The decision also underscores the futility of relying on s. 16(1)(a) to avoid a limitations defence.  This is not an especially clever argument, has been made many times, and I’m pretty sure never succesfully:

 [12]           I do not accept the plaintiffs’ first argument involving section 16 of the Limitations Act. Section 16(1)(a) states that there is no limitation period in respect of a proceeding for a declaration if no consequential relief is sought. This is not the situation on this motion. The proposed pleading states that TTC Insurance must pay Ms. Sukhu’s damages in the event they are found to have been caused by the negligence of the unidentified motorist. This is obviously consequential relief, namely the payment of damages. See Tapak v. Non-Marine Underwriters, Lloyd’s of London2018 ONCA 168 (CanLII) at paragraph 14. The Court of Appeal has also emphasized that declaratory relief must be read narrowly so that section 16(1)(a) is not used as a means to circumvent a limitation period. See Alguire v. Manufacturers Life Insurance Company (Manulife Financial)2018 ONCA 202 (CanLII) at paragraph 28.

Ontario: the limitation of assessing solicitor bills

Gardiner Roberts v. Canada International Distributing Inc. provides a useful overview of the operation of the time limit (which is not strictly a limitation period) in s. 3 of the Solicitors Act. In particular, it underscores the importance that an account be final in order to trigger the running of time:

[28]           Section 3 of the Solicitors Act provides that where the retainer is not disputed and there are no special circumstances, a client may obtain an order for:  a) the delivery and assessment of the solicitor’s bill; or b) for the assessment of a bill already delivered, within one month from its delivery.
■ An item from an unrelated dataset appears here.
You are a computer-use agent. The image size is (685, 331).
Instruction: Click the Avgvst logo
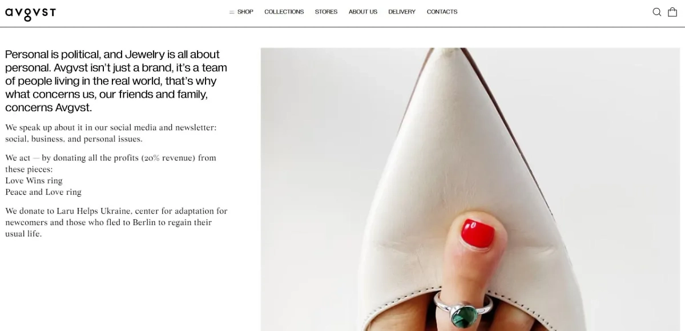[x=30, y=13]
[29]           Gardiner Roberts argues that it provided its “‘final’ account, i.e. the last account” on November 30, 2016.  This, it is argued, is more than one month before Cana sought an assessment.  Thus, Cana is not able to obtain an assessment under s. 3.

[30]           Cana counters that the “last” account is not a “final” account; Gardiner Roberts has refused to render a final account in order to deprive Cana of its ability to assess the accounts.  Cana is entitled to have a final bill delivered and an assessment of the bill, which would include all interim accounts rendered.

[31]           When assessing the submissions of counsel, I keep in mind that the purpose of the Solicitors Act and the assessment process is “to regulate the legal profession and protect the public in their dealings with solicitors”: Laushway Law Office v. Simpson2011 ONSC 4155 (CanLII), at para. 143.

[32]           As explained by Sharpe J.A. in Price v. Sonsini2002 CanLII 41996 (ON CA)[2002] O.J. No. 2607 (C.A.), at para. 19:

Public confidence in the administration of justice requires the court to intervene where necessary to protect the client’s right to a fair procedure for the assessment of a solicitor’s bill.  As a general matter, if a client objects to a solicitor’s account, the solicitor should facilitate the assessment process, rather than frustrating the process.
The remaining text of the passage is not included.